- Born: 1974 (age 51–52) Turin, Italy
- Occupations: Choreographer, performer
- Years active: 2004–present
- Known for: Exploring body image, humour and audience interaction in contemporary dance
- Notable work: A Corpo Libero (2009); R.OSA (2017); GRACES (2019); MONJOUR (2021); Grand Jeté (2023)
- Awards: Premio Giovane Danza d’Autore (2009); Premio Hystrio Corpo a Corpo (2021)
- Website: www.silviagribaudi.com

= Silvia Gribaudi =

Italian choreographer and performing artist

Silvia Gribaudi (born 1974) is an Italian choreographer and performing artist.

Since 2004 she is mostly working on research projects of the social impact of bodies. She is using her choreographic language with the comic elements and concentrated on the relationship between performers and audience.

== Works ==
In her piece "Graces", Gribaudi, inspired by Antonio Canova's "Three Graces", puts herself on the stage as the main protagonist, together with male dancers. The performance itself is a mix of dance, tableaux vivants and comic scenes, engaging with the verbal interaction of performers and audience. The scenography follows the frequent changes in the register of the performance, with performers questioning themselves and the public on questions of gender and role.

== Artistic style and themes ==
Gribaudi's choreographic language is characterised by a focus on the body's “everyday virtuosity” rather than elite or purely formal technique. She often uses humour, irony, the unexpected body, and invites the audience into relational dynamics rather than purely observing. Her work questions stereotypes relating to gender, beauty, age and physicality. For example, GRACES features male dancers exploring a traditionally female sculptural reference, challenging norms of beauty and body type.

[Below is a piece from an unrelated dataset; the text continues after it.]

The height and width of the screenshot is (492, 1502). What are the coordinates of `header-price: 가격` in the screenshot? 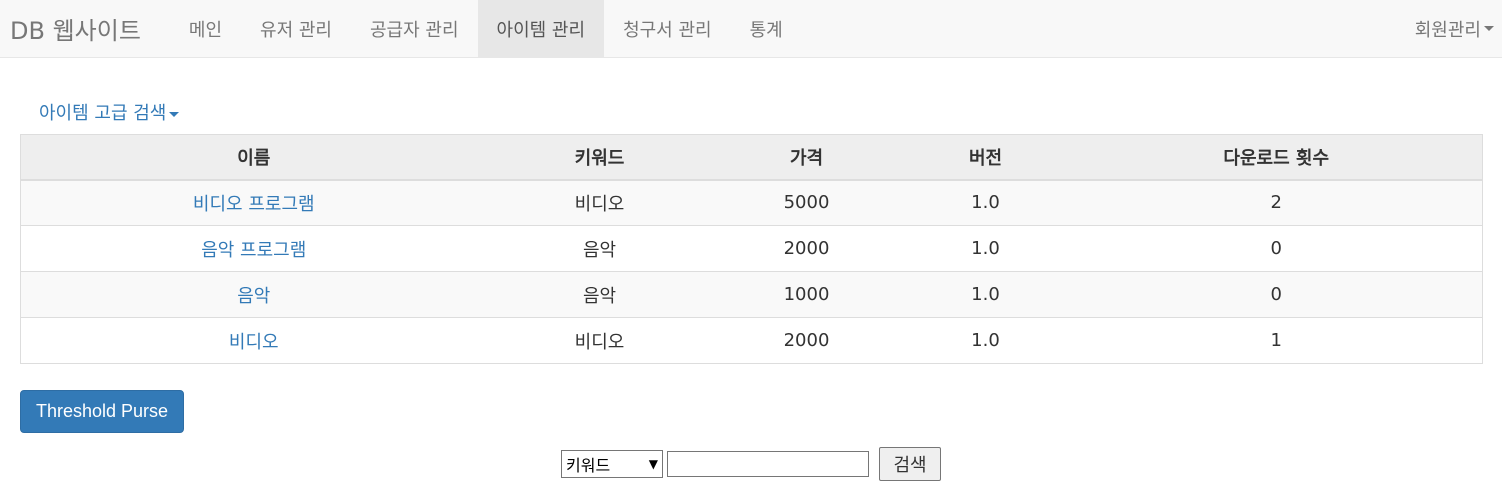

==Collaborations and affiliations==
Gribaudi collaborates extensively across national borders with dance companies, cultural institutes and festivals (e.g., Biennale de Lyon, Torinodanza, TANEC PRAHA) and is involved in European networks like Big Pulse Dance Alliance

==Selected works==
- A Corpo Libero (2009)
- R.OSA (2017)
- GRACES (2019)
- MONJOUR (2021) – created via site-specific mountain community residency
- GRAND JETÉ (2023)
- SUSPENDED CHORUS (2025)

== Awards ==

- 2009. Giovane Danza D’Autore. For "A Corpo Libero".
- 2017. Finalist UBU Award, Rete Critica Award
- 2019. Premio DANZA&DANZA. Best Italian production for "Graces".
- 2021. Premio Hystrio Corpo a Corpo. Winner.